Non-Seasonally Adjusted First-time Claims Fell to 177,948 Claims
This is the Eleventh Week this Year under 200,000 Claims - On Record Pace
The weekly unemployment claims data should be receiving more attention than it has been receiving. There was a time that if the seasonally adjusted (SA) first-time unemployment (FTU) claims data was under 300,000 that the media would throw a party. The SA FTU has been 300,000 or lower since March 7, 2015. That FACT is questionable. There was a collective yawn when we had back to back SA FTU under 200,000 claims earlier this year. Last year we set a record for the number of weeks with the first-time claims under 200,000 non-seasonally adjusted (NSA.)Continuing claims have been under 2 million claims since April 1, 2017. Last October we set a record low for the Insured Unemployment Rate of 0.95%. What happened this week?
Lowest Ever Non-Seasonally Adjusted First-time Claims Level for the Fourth Week of July. Ever. The lowest level since July of 1967. Ever. With tens of millions more covered insured. The most covered insured ever. Ever. This week we had 177,948 first-time claims.
The seasonally adjusted first-time claims level could have been reported under 160,000 claims. The headline value was 215,000 claims. It could have been reported as low as 151,000 claims. (Please retweet this tweet.)
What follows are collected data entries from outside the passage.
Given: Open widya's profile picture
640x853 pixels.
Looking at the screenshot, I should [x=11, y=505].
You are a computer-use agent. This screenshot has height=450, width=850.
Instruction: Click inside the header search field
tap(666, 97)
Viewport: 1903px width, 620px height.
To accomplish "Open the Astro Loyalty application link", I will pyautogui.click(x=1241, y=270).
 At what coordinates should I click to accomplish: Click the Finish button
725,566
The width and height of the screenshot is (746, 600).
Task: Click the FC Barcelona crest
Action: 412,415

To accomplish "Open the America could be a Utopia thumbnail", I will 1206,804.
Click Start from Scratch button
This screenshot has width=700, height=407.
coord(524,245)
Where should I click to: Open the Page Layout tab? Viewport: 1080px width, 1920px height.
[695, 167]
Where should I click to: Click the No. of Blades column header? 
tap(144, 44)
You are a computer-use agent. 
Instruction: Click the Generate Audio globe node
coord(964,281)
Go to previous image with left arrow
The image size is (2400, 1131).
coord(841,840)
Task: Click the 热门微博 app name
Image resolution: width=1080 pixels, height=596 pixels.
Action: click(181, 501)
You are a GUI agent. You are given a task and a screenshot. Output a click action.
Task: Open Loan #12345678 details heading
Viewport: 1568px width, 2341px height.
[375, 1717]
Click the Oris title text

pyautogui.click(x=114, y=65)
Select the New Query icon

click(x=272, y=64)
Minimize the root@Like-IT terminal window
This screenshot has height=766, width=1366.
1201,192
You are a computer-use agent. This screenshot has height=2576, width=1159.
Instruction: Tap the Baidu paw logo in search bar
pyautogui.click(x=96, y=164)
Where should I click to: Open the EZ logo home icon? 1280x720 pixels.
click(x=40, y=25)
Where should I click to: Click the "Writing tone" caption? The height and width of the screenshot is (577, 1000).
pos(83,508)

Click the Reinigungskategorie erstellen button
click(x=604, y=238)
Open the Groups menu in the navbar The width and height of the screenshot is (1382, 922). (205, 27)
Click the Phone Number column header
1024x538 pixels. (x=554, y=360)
This was the eleventh week this year with NSA FTU under 200,000 Claims. We only had one week under 200,000 during 2015, two weeks during 2016, and four weeks during 2017. Last year at this time we had eight weeks under 200,000 claims. That was during the all-time record year with 21 weeks under 200,000. We are ahead of schedule.
The non-seasonally adjusted Continuing Claims (NSA CC) value came in at 1.680 million claims. Continuing claims tend to fall through September and into the first week of October. Last year we had a low of 1.350 million that went unreported elsewhere.
The SA CC value was 1.699 million - lower than the third week of July during 1970, 1971, and 1972. We had 52 million covered insured during 1972. We had 144 million covered insured this week.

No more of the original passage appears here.